# DESCRIPTION OF THE TASK
The records that follow must be transcribed in full, without any change.

EXERCISE DATA START

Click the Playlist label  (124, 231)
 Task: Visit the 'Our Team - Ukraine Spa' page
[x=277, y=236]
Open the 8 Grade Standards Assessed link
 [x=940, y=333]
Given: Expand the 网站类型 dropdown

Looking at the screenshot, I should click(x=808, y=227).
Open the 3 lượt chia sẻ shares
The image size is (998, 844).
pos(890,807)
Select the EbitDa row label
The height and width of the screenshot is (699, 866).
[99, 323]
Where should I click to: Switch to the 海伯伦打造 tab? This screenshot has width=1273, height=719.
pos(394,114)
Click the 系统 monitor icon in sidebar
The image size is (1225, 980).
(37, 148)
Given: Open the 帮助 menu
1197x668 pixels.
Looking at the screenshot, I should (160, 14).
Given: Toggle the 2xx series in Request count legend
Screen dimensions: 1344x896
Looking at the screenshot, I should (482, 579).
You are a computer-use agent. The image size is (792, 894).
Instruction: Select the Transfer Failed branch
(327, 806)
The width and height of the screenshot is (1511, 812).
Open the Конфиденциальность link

EXERCISE DATA END

# THE ANSWER
Click the Playlist label  (124, 231)
 Task: Visit the 'Our Team - Ukraine Spa' page
[x=277, y=236]
Open the 8 Grade Standards Assessed link
 [x=940, y=333]
Given: Expand the 网站类型 dropdown

Looking at the screenshot, I should click(x=808, y=227).
Open the 3 lượt chia sẻ shares
The image size is (998, 844).
pos(890,807)
Select the EbitDa row label
The height and width of the screenshot is (699, 866).
[99, 323]
Where should I click to: Switch to the 海伯伦打造 tab? This screenshot has width=1273, height=719.
pos(394,114)
Click the 系统 monitor icon in sidebar
The image size is (1225, 980).
(37, 148)
Given: Open the 帮助 menu
1197x668 pixels.
Looking at the screenshot, I should (160, 14).
Given: Toggle the 2xx series in Request count legend
Screen dimensions: 1344x896
Looking at the screenshot, I should (482, 579).
You are a computer-use agent. The image size is (792, 894).
Instruction: Select the Transfer Failed branch
(327, 806)
The width and height of the screenshot is (1511, 812).
Open the Конфиденциальность link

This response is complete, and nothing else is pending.